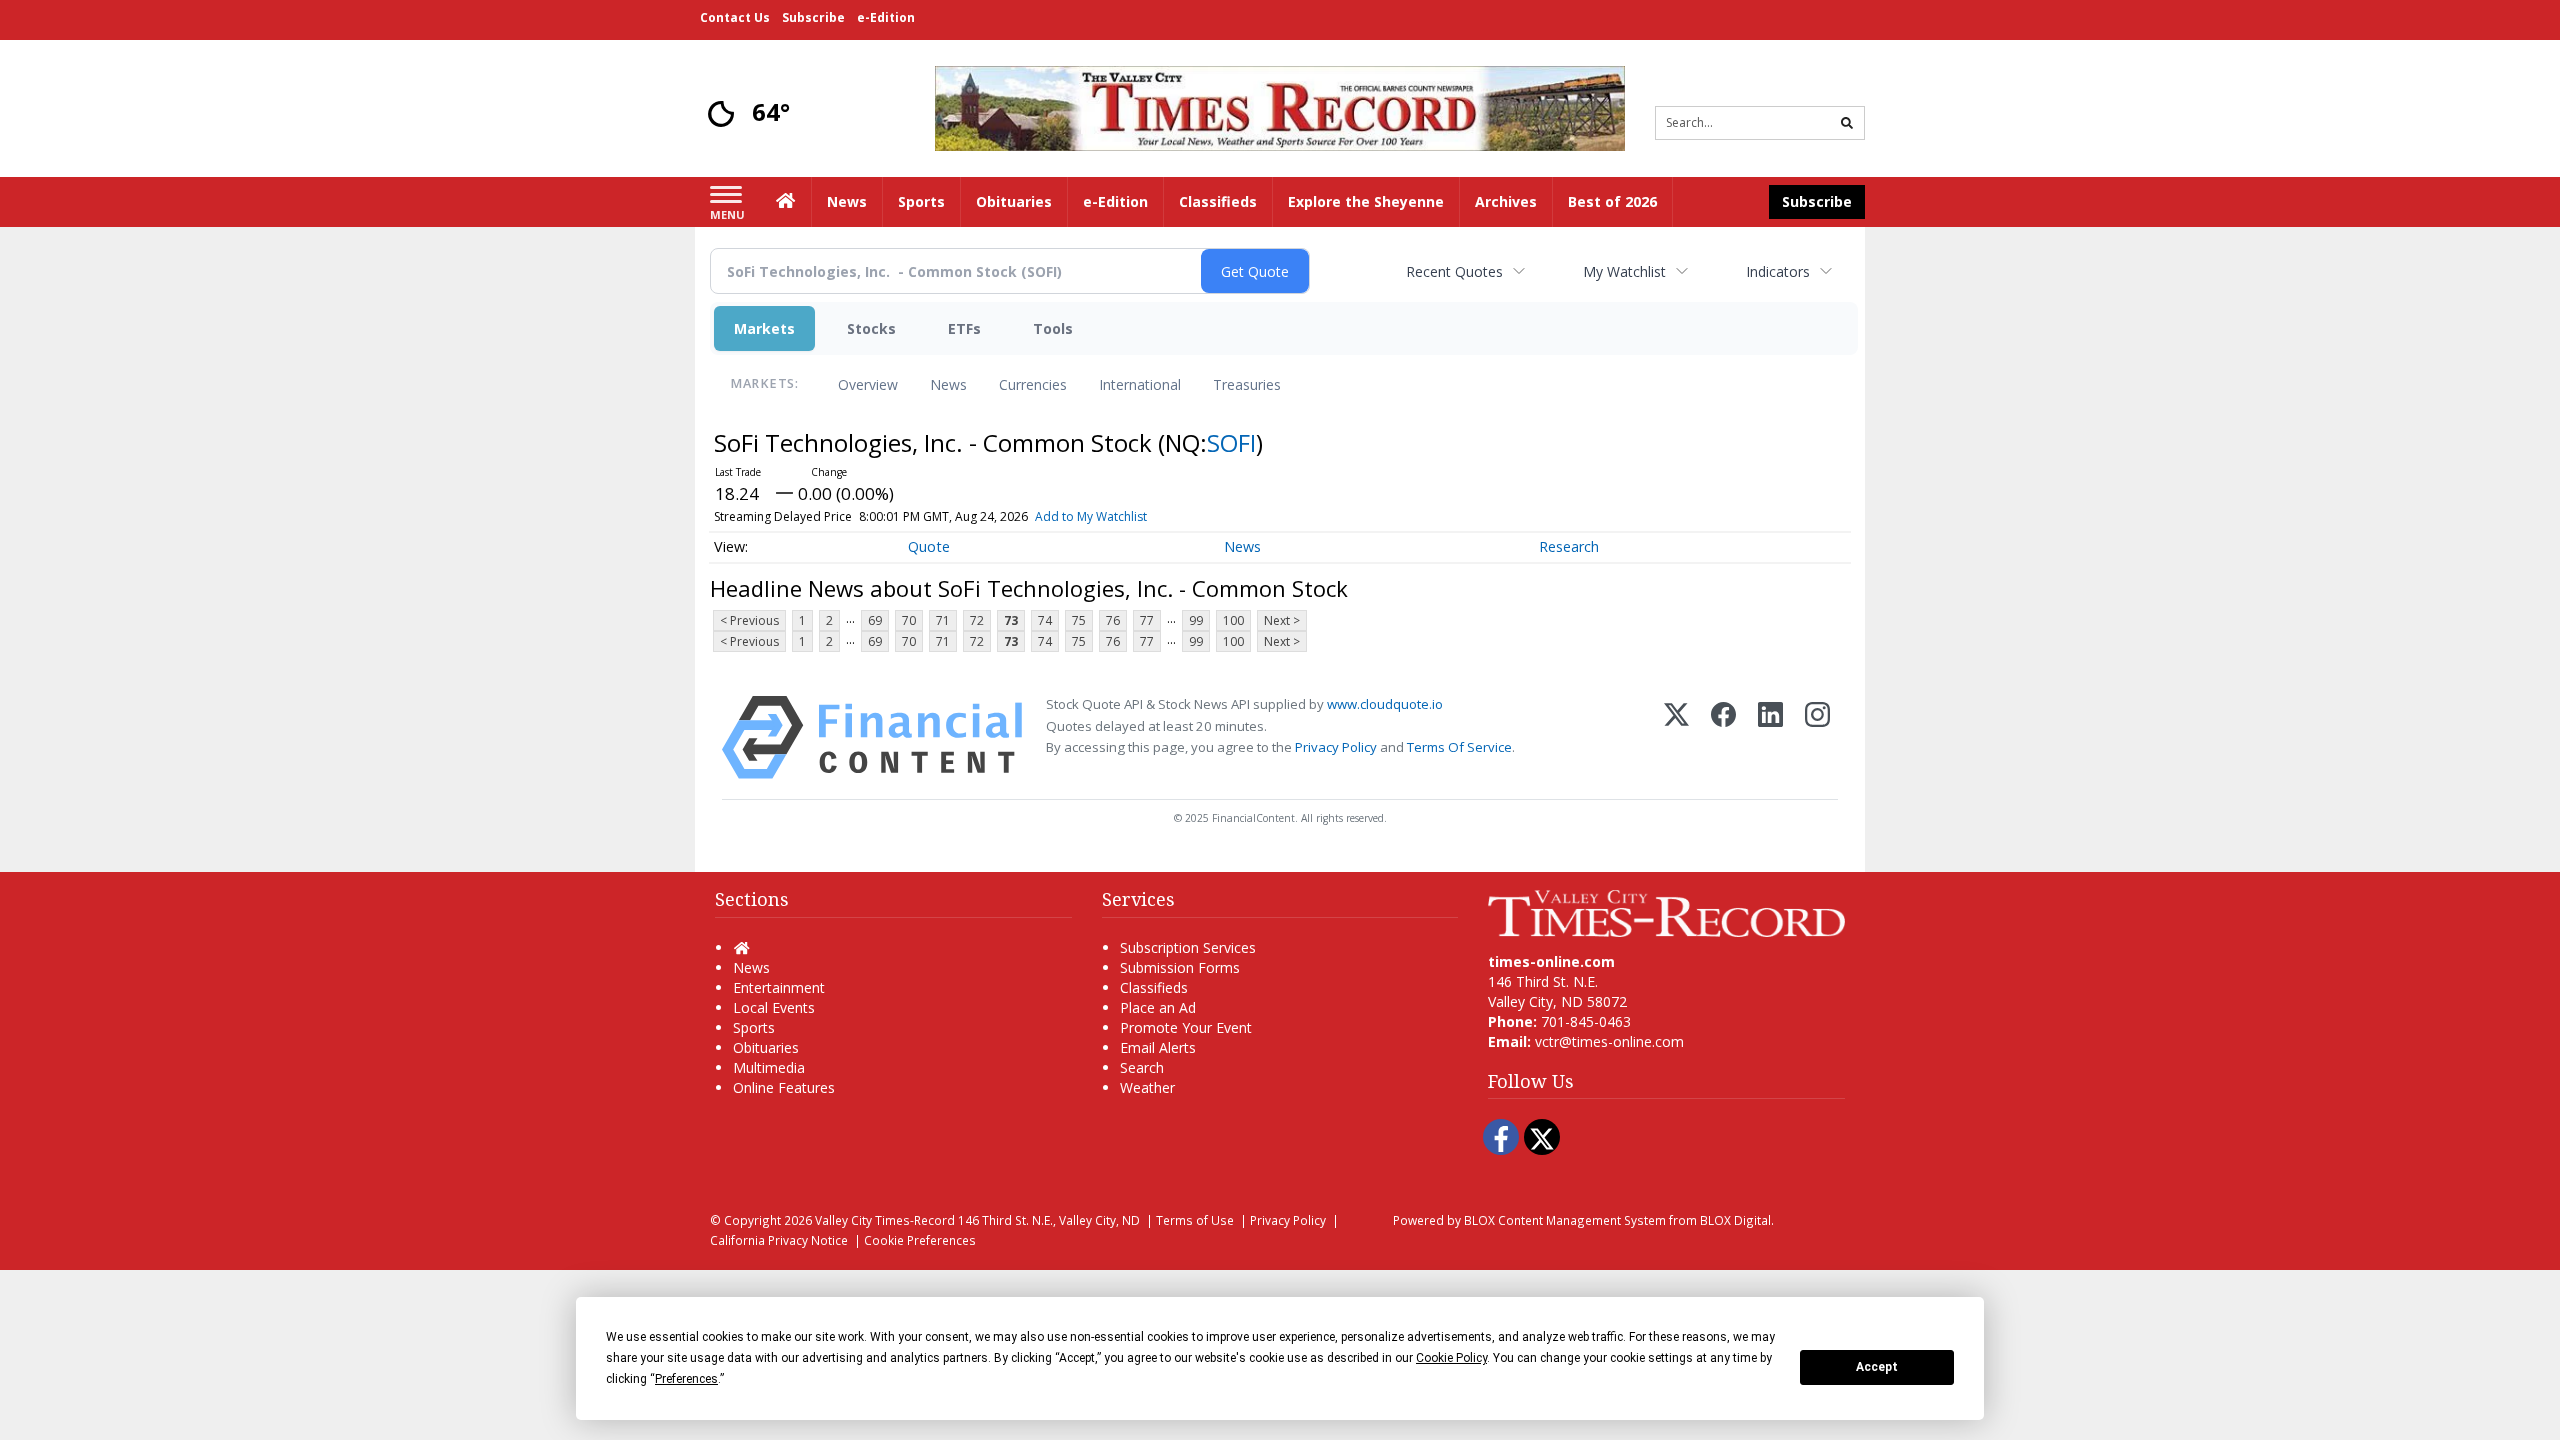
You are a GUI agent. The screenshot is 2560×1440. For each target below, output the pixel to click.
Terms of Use (1195, 1220)
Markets (764, 328)
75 (1079, 620)
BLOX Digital (1735, 1220)
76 (1113, 620)
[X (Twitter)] (1676, 737)
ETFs (964, 328)
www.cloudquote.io (1385, 704)
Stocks (871, 328)
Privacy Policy (1336, 747)
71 (943, 620)
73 (1011, 620)
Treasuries (1247, 384)
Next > (1282, 620)
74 (1045, 620)
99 (1196, 620)
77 (1147, 620)
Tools (1053, 328)
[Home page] (1280, 106)
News (948, 384)
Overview (868, 384)
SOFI (1231, 442)
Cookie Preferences (920, 1240)
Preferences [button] (686, 1379)
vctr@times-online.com (1609, 1041)
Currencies (1033, 384)
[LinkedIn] (1770, 737)
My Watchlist (1624, 271)
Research (1569, 546)
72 (977, 620)
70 (909, 620)
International (1140, 384)
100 (1233, 620)
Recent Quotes (1454, 271)
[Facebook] (1723, 737)
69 (875, 620)
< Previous (749, 620)
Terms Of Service (1459, 747)
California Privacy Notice (779, 1240)
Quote (929, 546)
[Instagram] (1817, 737)
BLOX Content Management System (1565, 1220)
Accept (1877, 1367)
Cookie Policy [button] (1451, 1358)
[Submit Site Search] (1847, 123)
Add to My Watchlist (1091, 516)
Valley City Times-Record (885, 1220)
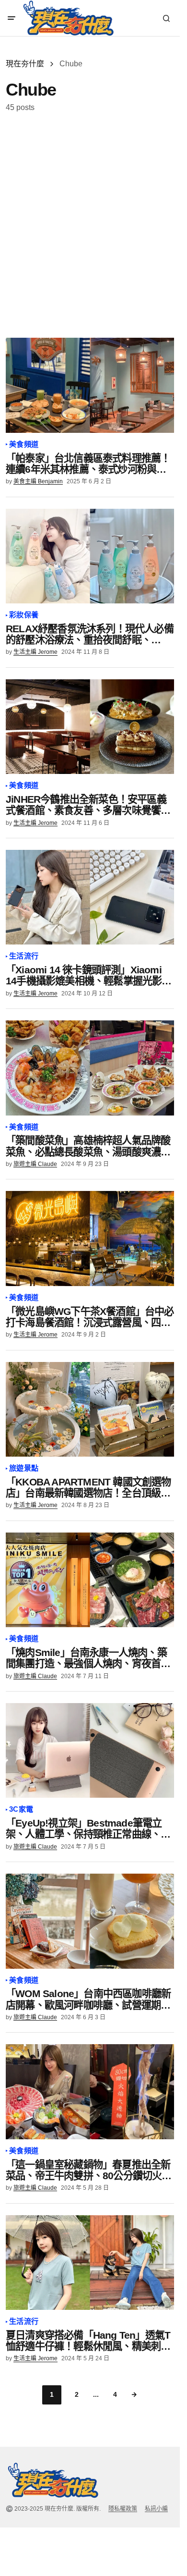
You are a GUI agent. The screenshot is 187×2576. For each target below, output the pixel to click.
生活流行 (23, 956)
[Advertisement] (93, 225)
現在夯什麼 (25, 64)
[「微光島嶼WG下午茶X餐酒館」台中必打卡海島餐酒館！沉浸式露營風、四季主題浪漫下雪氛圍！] (90, 1238)
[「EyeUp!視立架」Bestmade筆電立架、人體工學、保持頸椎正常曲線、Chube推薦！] (90, 1750)
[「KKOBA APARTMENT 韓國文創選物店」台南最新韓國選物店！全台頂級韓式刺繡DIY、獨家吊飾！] (90, 1409)
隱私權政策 (122, 2508)
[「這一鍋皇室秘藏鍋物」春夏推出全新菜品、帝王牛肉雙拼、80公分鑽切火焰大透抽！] (90, 2091)
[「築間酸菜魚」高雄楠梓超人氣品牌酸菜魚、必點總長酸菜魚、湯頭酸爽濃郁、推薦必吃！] (90, 1067)
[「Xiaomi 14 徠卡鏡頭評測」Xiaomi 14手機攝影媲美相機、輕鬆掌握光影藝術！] (90, 897)
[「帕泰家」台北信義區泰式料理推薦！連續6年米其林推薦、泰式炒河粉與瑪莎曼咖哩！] (90, 385)
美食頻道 (23, 444)
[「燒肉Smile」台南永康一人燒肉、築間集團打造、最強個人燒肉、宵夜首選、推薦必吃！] (90, 1580)
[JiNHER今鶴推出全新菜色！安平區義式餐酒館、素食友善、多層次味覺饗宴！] (90, 726)
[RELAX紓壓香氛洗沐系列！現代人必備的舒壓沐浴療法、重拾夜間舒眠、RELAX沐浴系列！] (90, 556)
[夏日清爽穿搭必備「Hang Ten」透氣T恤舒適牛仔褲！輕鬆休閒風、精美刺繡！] (90, 2262)
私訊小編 (156, 2508)
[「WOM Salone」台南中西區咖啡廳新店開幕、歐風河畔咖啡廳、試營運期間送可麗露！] (90, 1921)
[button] (11, 18)
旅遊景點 (23, 1468)
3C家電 (21, 1809)
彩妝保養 (23, 615)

====

TRY IT
Looking at the data above, write out exactly the lines that start at the one containing "[Advertisement] (93, 225)" and end at the one containing "隱私權政策 (122, 2508)"; include both and nothing beyond.

TASK RESULT
[Advertisement] (93, 225)
現在夯什麼 (25, 64)
[「微光島嶼WG下午茶X餐酒館」台中必打卡海島餐酒館！沉浸式露營風、四季主題浪漫下雪氛圍！] (90, 1238)
[「EyeUp!視立架」Bestmade筆電立架、人體工學、保持頸椎正常曲線、Chube推薦！] (90, 1750)
[「KKOBA APARTMENT 韓國文創選物店」台南最新韓國選物店！全台頂級韓式刺繡DIY、獨家吊飾！] (90, 1409)
隱私權政策 (122, 2508)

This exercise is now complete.